Conflicts of interest between mothers and fetuses sometimes manifest in obstetric practice. Bioethics usually involves the issue of artificial abortion. However, if survival of the fetus is the basic premise, from the point of view of the fetus, prolongation of its growth in the womb would typically be seen as more desirable than its expulsion, even if continuation of the pregnancy would endanger the life of the mother. Since there is a general, implicit principle in medicine that the mother’s life is given priority, it is rare for this to be called into question from the medical point of view. However, if the benefit to the mother derives from her preference, then the conflict of interest between the mother and the fetus is difficult for the obstetrician to resolve.
This research dealt with a nullipara who wanted multiple children but refused cesarean section aimed at saving the life of her first child. We investigated this case from the legal, ethical and women’s studies standpoints to determine whether, in accomodating the mother’s wish to maximize maintenance of her fertility, the medical cargivers could accept the possibility of stillbirth.

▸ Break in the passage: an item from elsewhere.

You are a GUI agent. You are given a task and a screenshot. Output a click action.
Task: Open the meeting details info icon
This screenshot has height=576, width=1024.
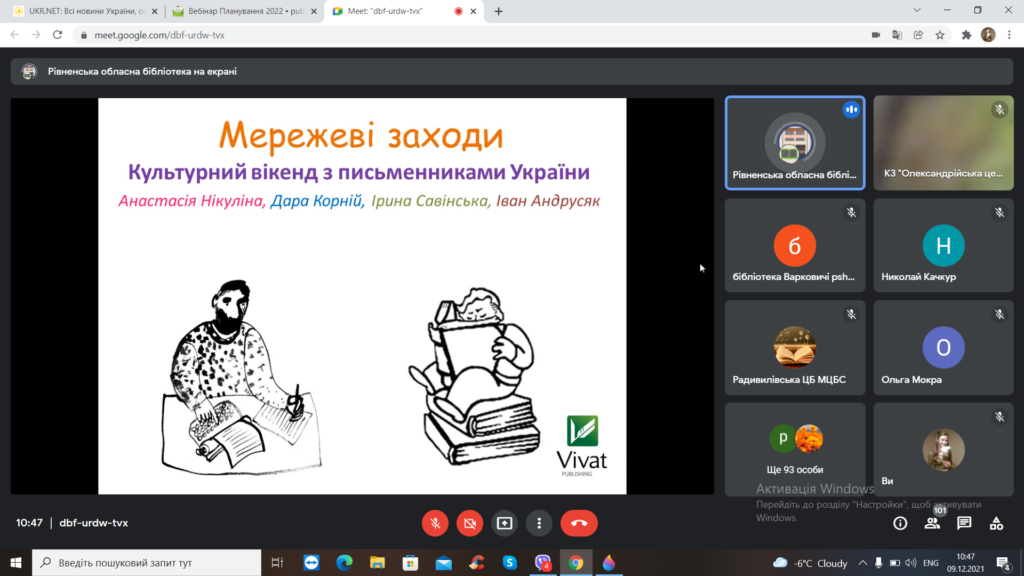(900, 523)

In Japan, outside of the provisions in the Penal Code that define the crime of abortion, there is no law that aggressively protects the fetus. In some states in the United States, there is still doubt regarding forcing someone to undergo treatments, including cesarean section. For medical workers, the risk to a fetus during vaginal birth can be estimated only stochastically, and deciding at what degree of risk cesarean section should be forced on the mother is a difficult technical and ethical problem. Ethically, limiting the point of view to the final number of children might be acceptable from the classical utilitarian perspective, but it is difficult to accept from current utilitarian perspectives, such as rule utilitarianism. On the other hand, adding the women’s studies point of view to the discussion would raise the problem of, “Should a mother have to be sacrificed by undergoing invasive treatments such as cesarean section for her fetus?” This might result in controversy.
The authors, who work in perinatal care, consider that in the present situation priority must be placed on the mother’s decision. However, that cannot be adequately justified, even at a later time when abortion has become impossible, based only on a perinatal medical staff’s implicit principle that the life of a fetus is inferior to the life of its mother. It will be necessary to also debate the question/principle of whether the value of fetal life should take precendence over the mother’s will.